# Input records:

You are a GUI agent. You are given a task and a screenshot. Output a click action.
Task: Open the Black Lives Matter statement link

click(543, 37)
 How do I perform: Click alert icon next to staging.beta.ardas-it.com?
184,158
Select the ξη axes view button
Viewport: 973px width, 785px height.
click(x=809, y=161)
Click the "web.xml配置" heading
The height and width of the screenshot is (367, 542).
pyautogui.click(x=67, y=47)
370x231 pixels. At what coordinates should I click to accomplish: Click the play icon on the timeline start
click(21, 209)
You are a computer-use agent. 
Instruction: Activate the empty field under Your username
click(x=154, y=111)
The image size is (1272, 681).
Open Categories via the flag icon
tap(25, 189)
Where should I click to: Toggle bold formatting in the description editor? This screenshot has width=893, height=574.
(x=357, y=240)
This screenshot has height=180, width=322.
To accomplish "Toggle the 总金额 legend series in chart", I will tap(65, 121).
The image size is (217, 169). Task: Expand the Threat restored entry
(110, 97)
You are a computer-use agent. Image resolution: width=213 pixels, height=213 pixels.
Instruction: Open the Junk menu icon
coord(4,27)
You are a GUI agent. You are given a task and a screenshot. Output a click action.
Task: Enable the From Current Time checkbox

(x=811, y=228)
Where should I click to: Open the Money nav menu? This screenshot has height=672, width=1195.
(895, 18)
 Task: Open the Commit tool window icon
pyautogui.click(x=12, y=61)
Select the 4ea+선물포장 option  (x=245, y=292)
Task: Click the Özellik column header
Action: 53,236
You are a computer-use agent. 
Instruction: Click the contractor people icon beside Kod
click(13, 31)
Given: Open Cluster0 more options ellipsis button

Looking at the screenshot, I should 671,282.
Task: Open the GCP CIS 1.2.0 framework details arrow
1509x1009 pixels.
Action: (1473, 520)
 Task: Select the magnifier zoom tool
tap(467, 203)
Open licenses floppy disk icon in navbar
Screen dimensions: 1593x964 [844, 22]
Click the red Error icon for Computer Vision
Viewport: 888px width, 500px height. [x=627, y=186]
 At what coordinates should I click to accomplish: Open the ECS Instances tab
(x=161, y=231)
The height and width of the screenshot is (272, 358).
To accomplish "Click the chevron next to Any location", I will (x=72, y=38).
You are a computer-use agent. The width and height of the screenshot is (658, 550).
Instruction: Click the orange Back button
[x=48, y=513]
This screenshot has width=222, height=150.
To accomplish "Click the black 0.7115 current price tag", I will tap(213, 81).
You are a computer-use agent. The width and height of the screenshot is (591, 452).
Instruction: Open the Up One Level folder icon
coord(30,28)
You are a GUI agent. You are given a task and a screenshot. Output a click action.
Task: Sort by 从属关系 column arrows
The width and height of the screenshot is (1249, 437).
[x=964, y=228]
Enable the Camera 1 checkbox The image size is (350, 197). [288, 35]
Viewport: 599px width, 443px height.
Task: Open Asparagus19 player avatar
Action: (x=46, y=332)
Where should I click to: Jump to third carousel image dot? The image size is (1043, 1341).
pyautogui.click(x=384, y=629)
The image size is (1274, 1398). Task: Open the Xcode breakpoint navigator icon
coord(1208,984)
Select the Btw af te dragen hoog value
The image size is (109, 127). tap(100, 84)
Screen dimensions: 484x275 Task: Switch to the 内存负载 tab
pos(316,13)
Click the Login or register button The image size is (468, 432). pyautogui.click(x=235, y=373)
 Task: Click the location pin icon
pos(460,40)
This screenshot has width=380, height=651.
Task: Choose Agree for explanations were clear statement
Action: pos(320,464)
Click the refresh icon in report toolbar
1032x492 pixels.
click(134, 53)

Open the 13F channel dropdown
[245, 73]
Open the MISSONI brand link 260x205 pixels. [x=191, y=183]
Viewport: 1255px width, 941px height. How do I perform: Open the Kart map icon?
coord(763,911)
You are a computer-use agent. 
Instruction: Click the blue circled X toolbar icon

# What is needed:
Reproduce the entire listing above verbatim, line for line.

# Response to the task:
You are a GUI agent. You are given a task and a screenshot. Output a click action.
Task: Open the Black Lives Matter statement link

click(543, 37)
 How do I perform: Click alert icon next to staging.beta.ardas-it.com?
184,158
Select the ξη axes view button
Viewport: 973px width, 785px height.
click(x=809, y=161)
Click the "web.xml配置" heading
The height and width of the screenshot is (367, 542).
pyautogui.click(x=67, y=47)
370x231 pixels. At what coordinates should I click to accomplish: Click the play icon on the timeline start
click(21, 209)
You are a computer-use agent. 
Instruction: Activate the empty field under Your username
click(x=154, y=111)
The image size is (1272, 681).
Open Categories via the flag icon
tap(25, 189)
Where should I click to: Toggle bold formatting in the description editor? This screenshot has width=893, height=574.
(x=357, y=240)
This screenshot has height=180, width=322.
To accomplish "Toggle the 总金额 legend series in chart", I will tap(65, 121).
The image size is (217, 169). Task: Expand the Threat restored entry
(110, 97)
You are a computer-use agent. Image resolution: width=213 pixels, height=213 pixels.
Instruction: Open the Junk menu icon
coord(4,27)
You are a GUI agent. You are given a task and a screenshot. Output a click action.
Task: Enable the From Current Time checkbox

(x=811, y=228)
Where should I click to: Open the Money nav menu? This screenshot has height=672, width=1195.
(895, 18)
 Task: Open the Commit tool window icon
pyautogui.click(x=12, y=61)
Select the 4ea+선물포장 option  (x=245, y=292)
Task: Click the Özellik column header
Action: 53,236
You are a computer-use agent. 
Instruction: Click the contractor people icon beside Kod
click(13, 31)
Given: Open Cluster0 more options ellipsis button

Looking at the screenshot, I should 671,282.
Task: Open the GCP CIS 1.2.0 framework details arrow
1509x1009 pixels.
Action: (1473, 520)
 Task: Select the magnifier zoom tool
tap(467, 203)
Open licenses floppy disk icon in navbar
Screen dimensions: 1593x964 [844, 22]
Click the red Error icon for Computer Vision
Viewport: 888px width, 500px height. [x=627, y=186]
 At what coordinates should I click to accomplish: Open the ECS Instances tab
(x=161, y=231)
The height and width of the screenshot is (272, 358).
To accomplish "Click the chevron next to Any location", I will (x=72, y=38).
You are a computer-use agent. The width and height of the screenshot is (658, 550).
Instruction: Click the orange Back button
[x=48, y=513]
This screenshot has width=222, height=150.
To accomplish "Click the black 0.7115 current price tag", I will tap(213, 81).
You are a computer-use agent. The width and height of the screenshot is (591, 452).
Instruction: Open the Up One Level folder icon
coord(30,28)
You are a GUI agent. You are given a task and a screenshot. Output a click action.
Task: Sort by 从属关系 column arrows
The width and height of the screenshot is (1249, 437).
[x=964, y=228]
Enable the Camera 1 checkbox The image size is (350, 197). [288, 35]
Viewport: 599px width, 443px height.
Task: Open Asparagus19 player avatar
Action: (x=46, y=332)
Where should I click to: Jump to third carousel image dot? The image size is (1043, 1341).
pyautogui.click(x=384, y=629)
The image size is (1274, 1398). Task: Open the Xcode breakpoint navigator icon
coord(1208,984)
Select the Btw af te dragen hoog value
The image size is (109, 127). tap(100, 84)
Screen dimensions: 484x275 Task: Switch to the 内存负载 tab
pos(316,13)
Click the Login or register button The image size is (468, 432). pyautogui.click(x=235, y=373)
 Task: Click the location pin icon
pos(460,40)
This screenshot has width=380, height=651.
Task: Choose Agree for explanations were clear statement
Action: pos(320,464)
Click the refresh icon in report toolbar
1032x492 pixels.
click(134, 53)

Open the 13F channel dropdown
[245, 73]
Open the MISSONI brand link 260x205 pixels. [x=191, y=183]
Viewport: 1255px width, 941px height. How do I perform: Open the Kart map icon?
coord(763,911)
You are a computer-use agent. 
Instruction: Click the blue circled X toolbar icon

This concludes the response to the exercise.